Design and construction
- Architect: Trieb

= Stanisław Miaskowski Tenement =

Stanisław Miaskowski Tenement is a historic house located at 40 Gdańska Street, in downtown Bydgoszcz, Poland.

==Location==
The building stands on the eastern side of Gdańska Street, between Krasinski and Słowackiego streets. It is adjacent to the Max Rosenthal tenement, another historical building in Bydgoszcz.

==History==
The house was built in 1852 for Stanisław Von Miaskowski, an art dealer.
At this time, the street was not the present thoroughfare: the address of the house was Danziger Chaussee 10, Bromberg: Bydgoszcz was then part of northern Prussia.
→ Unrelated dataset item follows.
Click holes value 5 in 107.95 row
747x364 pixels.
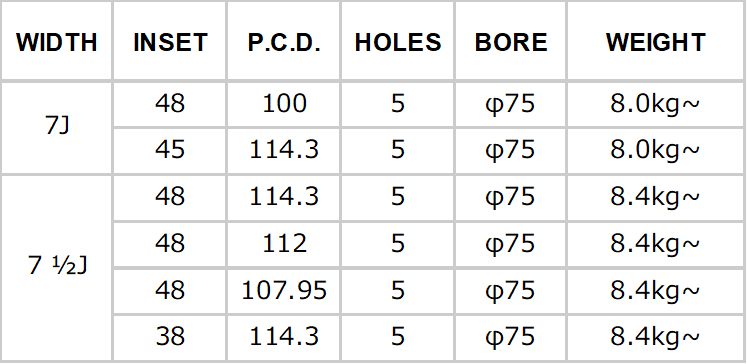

In the 1880s, Von Miaskowski began renting out the building. During this same time the avenue took the name of Danzigerstraße, thus signifying its growing importance in the city network.

== Architecture ==
This building is one of the oldest preserved in its original form on Gdańska Street, dating back from the mid-19th century.

In the backyard of the house is growing a 150 year old yew tree, one of the oldest in the city.

==See also==

- Bydgoszcz
- Gdanska Street in Bydgoszcz
- Downtown district in Bydgoszcz

== Bibliography ==
- Bręczewska-Kulesza Daria, Derkowska-Kostkowska Bogna, Wysocka A. (2003). "Ulica Gdańska. Przewodnik historyczny"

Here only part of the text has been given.